» Assignment
Report back every line below that carries the word "computer".

» Record excerpts
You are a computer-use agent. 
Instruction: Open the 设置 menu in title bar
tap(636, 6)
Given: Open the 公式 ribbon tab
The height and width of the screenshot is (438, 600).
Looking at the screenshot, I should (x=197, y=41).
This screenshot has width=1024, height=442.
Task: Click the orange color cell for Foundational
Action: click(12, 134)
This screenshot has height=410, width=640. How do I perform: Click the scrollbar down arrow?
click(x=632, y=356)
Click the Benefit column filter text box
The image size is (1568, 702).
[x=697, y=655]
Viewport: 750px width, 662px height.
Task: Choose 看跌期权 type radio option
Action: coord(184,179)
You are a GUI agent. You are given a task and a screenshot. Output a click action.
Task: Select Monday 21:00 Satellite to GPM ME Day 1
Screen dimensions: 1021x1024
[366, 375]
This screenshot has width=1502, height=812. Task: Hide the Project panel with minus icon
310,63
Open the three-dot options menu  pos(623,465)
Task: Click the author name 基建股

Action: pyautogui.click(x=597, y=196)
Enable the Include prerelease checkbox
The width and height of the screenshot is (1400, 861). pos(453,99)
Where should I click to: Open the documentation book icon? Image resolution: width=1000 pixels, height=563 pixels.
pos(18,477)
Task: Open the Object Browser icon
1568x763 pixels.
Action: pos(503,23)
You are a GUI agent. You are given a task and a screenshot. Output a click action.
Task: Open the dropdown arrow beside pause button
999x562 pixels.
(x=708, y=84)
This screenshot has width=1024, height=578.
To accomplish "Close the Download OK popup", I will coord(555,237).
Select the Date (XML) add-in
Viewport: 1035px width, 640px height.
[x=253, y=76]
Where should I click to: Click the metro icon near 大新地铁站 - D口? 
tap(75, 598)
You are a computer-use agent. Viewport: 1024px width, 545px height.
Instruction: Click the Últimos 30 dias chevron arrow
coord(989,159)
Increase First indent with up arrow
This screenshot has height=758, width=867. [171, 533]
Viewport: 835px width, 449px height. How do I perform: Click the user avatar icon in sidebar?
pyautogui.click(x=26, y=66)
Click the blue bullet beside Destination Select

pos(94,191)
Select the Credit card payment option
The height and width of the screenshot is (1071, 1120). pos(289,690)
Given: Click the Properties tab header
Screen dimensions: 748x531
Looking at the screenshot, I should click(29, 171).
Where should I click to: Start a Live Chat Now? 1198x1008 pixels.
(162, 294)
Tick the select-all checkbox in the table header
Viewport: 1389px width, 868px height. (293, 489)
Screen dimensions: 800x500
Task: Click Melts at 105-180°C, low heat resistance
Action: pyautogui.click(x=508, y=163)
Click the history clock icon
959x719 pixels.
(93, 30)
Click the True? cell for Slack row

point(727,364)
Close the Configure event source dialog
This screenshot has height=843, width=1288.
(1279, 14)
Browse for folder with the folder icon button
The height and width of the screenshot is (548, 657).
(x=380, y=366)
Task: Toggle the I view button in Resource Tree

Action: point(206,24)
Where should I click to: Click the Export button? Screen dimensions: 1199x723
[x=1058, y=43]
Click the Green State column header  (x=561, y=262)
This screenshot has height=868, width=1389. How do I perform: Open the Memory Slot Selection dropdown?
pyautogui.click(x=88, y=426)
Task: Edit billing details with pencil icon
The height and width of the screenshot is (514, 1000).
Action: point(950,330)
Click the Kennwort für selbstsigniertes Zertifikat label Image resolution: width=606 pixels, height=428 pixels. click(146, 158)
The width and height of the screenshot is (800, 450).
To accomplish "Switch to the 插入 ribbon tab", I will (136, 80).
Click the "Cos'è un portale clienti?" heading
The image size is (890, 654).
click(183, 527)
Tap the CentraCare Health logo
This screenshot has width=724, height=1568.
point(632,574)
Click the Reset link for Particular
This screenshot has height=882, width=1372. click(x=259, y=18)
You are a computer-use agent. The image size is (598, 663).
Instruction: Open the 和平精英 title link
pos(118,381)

» Problem solution
You are a computer-use agent. 
You are a computer-use agent. Viewport: 1024px width, 545px height.
You are a computer-use agent. The image size is (598, 663).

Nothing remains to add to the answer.